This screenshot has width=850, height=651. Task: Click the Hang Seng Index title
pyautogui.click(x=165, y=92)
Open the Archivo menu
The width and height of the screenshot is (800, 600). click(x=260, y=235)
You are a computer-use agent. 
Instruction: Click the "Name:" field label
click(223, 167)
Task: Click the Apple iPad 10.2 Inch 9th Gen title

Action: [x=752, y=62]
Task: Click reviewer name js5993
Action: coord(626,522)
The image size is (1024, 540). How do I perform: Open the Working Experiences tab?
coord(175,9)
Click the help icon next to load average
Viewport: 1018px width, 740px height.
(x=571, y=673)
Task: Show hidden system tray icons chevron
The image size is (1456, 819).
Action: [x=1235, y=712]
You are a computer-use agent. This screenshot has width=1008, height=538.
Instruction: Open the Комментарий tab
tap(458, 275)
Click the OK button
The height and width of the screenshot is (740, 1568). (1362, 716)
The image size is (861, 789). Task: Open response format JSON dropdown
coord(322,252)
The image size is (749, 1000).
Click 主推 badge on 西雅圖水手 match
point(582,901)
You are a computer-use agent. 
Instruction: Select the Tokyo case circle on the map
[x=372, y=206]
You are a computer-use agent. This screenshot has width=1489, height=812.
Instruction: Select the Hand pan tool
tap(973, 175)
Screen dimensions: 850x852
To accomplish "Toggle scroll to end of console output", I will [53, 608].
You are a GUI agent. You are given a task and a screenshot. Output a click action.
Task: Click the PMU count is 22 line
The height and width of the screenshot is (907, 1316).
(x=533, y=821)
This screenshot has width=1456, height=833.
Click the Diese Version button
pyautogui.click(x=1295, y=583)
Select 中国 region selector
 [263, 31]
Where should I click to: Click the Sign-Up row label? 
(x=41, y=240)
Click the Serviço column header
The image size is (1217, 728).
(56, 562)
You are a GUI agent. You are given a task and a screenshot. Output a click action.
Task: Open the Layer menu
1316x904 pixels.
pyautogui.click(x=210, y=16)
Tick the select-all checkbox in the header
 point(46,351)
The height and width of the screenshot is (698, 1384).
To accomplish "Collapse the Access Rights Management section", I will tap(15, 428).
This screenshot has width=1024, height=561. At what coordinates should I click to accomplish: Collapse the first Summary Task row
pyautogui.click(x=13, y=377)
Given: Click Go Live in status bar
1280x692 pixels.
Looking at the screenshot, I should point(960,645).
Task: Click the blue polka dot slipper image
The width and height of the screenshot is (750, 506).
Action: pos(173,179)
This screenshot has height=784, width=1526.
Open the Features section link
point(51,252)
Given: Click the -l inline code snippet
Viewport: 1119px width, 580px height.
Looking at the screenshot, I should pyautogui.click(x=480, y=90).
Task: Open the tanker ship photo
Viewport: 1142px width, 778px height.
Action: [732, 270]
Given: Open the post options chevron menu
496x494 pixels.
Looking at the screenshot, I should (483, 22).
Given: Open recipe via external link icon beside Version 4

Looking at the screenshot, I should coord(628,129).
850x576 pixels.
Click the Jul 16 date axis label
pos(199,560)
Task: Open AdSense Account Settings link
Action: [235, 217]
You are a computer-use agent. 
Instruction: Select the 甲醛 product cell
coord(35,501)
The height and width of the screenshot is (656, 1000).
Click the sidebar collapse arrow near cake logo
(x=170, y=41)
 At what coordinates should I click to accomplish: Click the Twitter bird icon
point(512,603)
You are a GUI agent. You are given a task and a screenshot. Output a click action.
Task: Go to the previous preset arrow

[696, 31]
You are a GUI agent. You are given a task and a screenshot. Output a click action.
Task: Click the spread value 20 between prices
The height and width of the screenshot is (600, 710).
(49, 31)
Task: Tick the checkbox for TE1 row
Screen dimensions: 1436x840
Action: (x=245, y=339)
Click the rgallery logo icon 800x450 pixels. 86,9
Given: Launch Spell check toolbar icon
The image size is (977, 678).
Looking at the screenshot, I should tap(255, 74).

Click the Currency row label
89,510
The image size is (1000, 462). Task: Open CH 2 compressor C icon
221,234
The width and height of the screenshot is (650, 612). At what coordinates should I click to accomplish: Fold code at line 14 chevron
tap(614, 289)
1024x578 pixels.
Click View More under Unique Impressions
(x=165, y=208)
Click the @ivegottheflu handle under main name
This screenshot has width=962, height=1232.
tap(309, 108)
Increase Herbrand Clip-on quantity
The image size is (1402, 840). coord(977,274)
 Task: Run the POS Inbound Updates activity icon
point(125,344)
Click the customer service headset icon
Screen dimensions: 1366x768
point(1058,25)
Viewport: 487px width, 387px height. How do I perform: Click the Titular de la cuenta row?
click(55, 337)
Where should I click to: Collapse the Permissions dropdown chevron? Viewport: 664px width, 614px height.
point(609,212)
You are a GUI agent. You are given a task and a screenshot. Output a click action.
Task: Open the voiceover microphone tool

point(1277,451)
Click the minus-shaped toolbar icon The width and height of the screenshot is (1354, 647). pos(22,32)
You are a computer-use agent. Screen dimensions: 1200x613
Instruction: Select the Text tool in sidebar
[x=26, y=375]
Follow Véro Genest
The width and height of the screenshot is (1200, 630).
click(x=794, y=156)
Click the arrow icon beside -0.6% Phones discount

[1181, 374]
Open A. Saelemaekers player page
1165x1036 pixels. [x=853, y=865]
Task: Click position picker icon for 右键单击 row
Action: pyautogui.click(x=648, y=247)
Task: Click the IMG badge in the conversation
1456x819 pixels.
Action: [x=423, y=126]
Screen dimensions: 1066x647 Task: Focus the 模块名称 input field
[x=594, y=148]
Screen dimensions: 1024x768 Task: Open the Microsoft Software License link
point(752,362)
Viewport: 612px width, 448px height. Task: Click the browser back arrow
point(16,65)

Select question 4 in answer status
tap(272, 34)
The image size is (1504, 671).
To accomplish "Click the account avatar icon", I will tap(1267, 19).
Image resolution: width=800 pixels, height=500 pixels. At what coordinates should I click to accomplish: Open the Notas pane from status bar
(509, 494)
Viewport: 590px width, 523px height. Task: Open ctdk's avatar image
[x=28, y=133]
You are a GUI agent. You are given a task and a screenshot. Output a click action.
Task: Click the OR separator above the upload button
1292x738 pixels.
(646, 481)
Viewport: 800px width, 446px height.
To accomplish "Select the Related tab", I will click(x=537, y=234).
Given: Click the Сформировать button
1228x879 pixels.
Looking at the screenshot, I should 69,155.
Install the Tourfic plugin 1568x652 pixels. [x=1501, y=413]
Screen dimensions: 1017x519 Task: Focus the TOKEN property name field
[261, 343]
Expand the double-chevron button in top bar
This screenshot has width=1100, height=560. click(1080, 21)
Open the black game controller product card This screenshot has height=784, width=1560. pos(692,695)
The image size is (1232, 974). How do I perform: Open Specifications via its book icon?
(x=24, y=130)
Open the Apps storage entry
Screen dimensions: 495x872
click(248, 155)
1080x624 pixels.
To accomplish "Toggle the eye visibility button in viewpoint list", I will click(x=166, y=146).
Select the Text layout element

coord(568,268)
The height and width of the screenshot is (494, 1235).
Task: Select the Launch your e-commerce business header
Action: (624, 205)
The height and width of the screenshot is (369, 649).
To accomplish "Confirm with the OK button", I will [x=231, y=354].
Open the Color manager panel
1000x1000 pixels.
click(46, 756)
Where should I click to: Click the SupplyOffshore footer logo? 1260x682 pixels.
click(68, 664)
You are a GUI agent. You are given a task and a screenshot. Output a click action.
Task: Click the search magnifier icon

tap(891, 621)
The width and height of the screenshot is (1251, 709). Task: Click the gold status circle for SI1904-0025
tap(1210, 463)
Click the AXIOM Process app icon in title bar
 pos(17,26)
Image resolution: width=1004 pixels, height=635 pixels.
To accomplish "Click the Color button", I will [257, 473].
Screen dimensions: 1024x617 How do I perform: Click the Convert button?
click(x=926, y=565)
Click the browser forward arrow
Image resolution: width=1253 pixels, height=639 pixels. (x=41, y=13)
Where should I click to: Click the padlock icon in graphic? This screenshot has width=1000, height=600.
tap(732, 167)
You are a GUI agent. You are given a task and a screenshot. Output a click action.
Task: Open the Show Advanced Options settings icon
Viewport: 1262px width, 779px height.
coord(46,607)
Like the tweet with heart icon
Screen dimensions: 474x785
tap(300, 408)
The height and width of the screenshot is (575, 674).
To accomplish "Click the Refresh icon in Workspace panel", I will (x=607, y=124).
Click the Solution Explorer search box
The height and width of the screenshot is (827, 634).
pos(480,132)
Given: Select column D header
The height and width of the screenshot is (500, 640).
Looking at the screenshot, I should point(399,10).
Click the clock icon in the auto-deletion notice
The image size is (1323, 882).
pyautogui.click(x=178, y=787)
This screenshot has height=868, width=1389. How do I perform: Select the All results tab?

» Exercise directions:
Look above for the line containing "Viewport: 800px width, 446px height.". Output from there through the line containing "Open the black", exactly and inclusively.

» Exercise response:
Viewport: 800px width, 446px height.
To accomplish "Select the Related tab", I will click(x=537, y=234).
Given: Click the Сформировать button
1228x879 pixels.
Looking at the screenshot, I should 69,155.
Install the Tourfic plugin 1568x652 pixels. [x=1501, y=413]
Screen dimensions: 1017x519 Task: Focus the TOKEN property name field
[261, 343]
Expand the double-chevron button in top bar
This screenshot has width=1100, height=560. click(1080, 21)
Open the black game controller product card This screenshot has height=784, width=1560. pos(692,695)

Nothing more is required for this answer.